Identification of nuclear localization and nuclear export signals in Ets2, and the transcriptional regulation of Ets2 and CTP:phosphocholine cytidylyltransferase α in tetradecanoyl-13-acetate or macrophage-colony stimulating factor stimulated RAW264 cells

Abstract

PC is made via the CDP-choline pathway, in which CTP:phosphocholine cytidylyltransferase α (CTα), encoded by Pcyt1a, is the rate-limiting enzyme whose mRNA expression is strictly regulated. Previously, we reported that Ets1 enhanced and Net repressed CTα transcription by binding at the Ets binding site (− 49/− 47) in the Pcyt1a promoter.
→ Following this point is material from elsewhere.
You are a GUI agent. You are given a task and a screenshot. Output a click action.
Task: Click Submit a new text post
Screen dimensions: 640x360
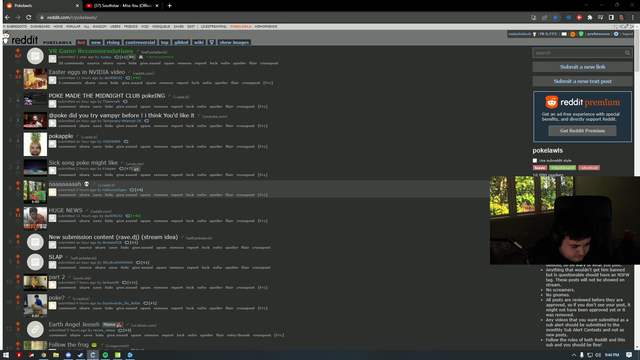(582, 81)
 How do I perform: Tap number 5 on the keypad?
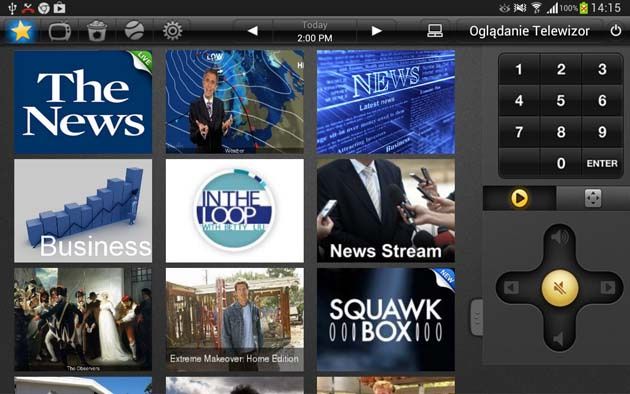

In this study, we asked if an Ets1 analogue, Ets2, also regulates CTα transcription and investigated the importance of its nuclear localization signal (NLS) and nuclear export signal (NES). Ets2 is primarily detected in the nucleus. Various mutated Ets2 proteins fused with enhanced green fluorescent protein were constructed to identify the NLS and NES in Ets2. Mutation of Ets2 at amino acids 404–410 results in a protein that is evenly distributed in the cell. Interestingly, an Ets2 protein deleted at the C-terminus (amino acids 1–392 present) was localized to the cytoplasm and site-specific mutation in the region 364–372 of this construct resulted in cytoplasmic and nuclear distribution. These results suggest that the NLS in Ets2 is between amino acids 404 and 410, and that the NES is between amino acids 364 and 372. Ets2 enhanced, but the mutant forms of Ets2 had little effects on the transcription of a CTα-reporter construct. When RAW264 cells, murine macrophage cell-line, were stimulated with 12- O-tetradecanoylphorbol-13-acetate (TPA) or macrophage-colony stimulating factor, the transcription of CTα was enhanced accompanied by increased mRNA of Ets2. These results suggest that the induction of Ets2 is important for CTα transcription by TPA and macrophage-colony stimulating factor.